I have already shown that this claim of Dr. Jackson's was proved to be but the hallucination of a disordered brain, and it will not be necessary to go into the details of the controversy.
These were anxious and nerve-racking days for both Morse and Vail, and it is small wonder that there should have been some slight friction. Vail in his private correspondence makes some mention of this. For instance, in a letter to his brother George, of January 22, 1838, he says:—
"We received the machine on Thursday morning, and in an hour we made the first trial, which did not succeed, nor did it with perfect success until Saturday—all which time Professor M. was rather unwell. To-morrow we shall make our first exhibition, and continue it until Wednesday, when we must again box up. Professor M. has received a letter from Mr. Patterson inviting us to exhibit at Philadelphia, and has answered it, but has said nothing to me about his intentions. He is altogether inclined to operate in his own name, so much so that he has had printed five hundred blank invitations in his own name at your expense."
On the other hand, this same George Vail, writing to Morse on January 26, 1838, asks him to "bear with A., which I have no doubt you will. He is easily vexed. Trusting to your universal coolness, however, there is nothing to fear. Keep him from running ahead too fast."
Again writing to his brother George from Washington, on February 20, 1838, Alfred says: "In regard to Professor M. calling me his 'assistant,' this is also settled, and he has said as much as to apologize for using the term."

====

According to the passage on Morse and Vail, why is it "small wonder" that there was "some slight friction" between the two men? Answer in one to three sentences. The lines that come next are from a separate source and are unrelated to the passage on Morse and Vail.

* _PROVIDED DATA_:
====

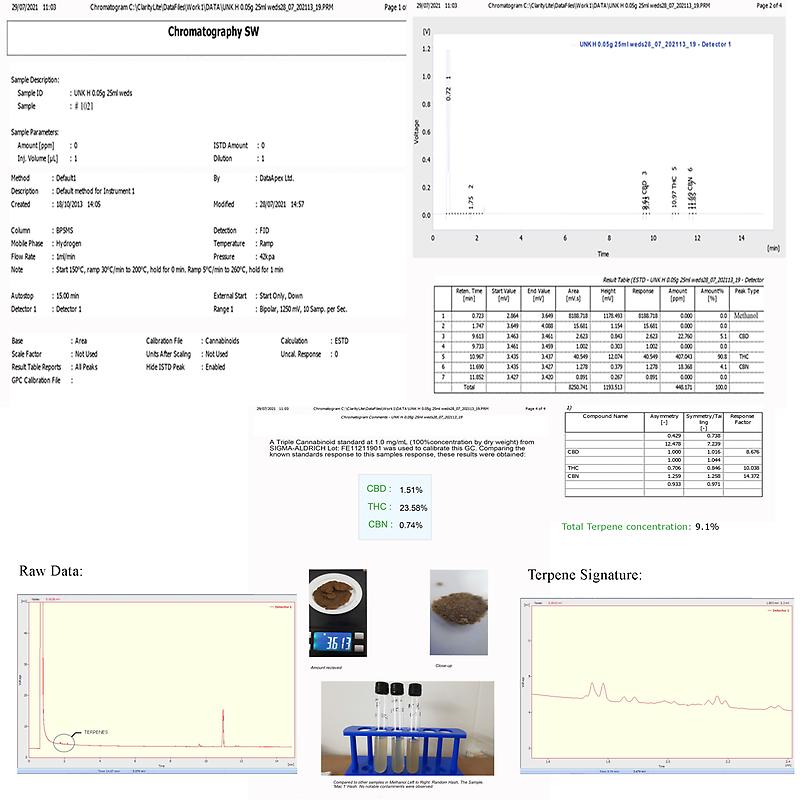Click the Response Factor column header
Image resolution: width=800 pixels, height=800 pixels.
tap(743, 419)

====

* _FINAL ANSWER_: The friction is unsurprising because those were anxious and nerve-racking days for both Morse and Vail.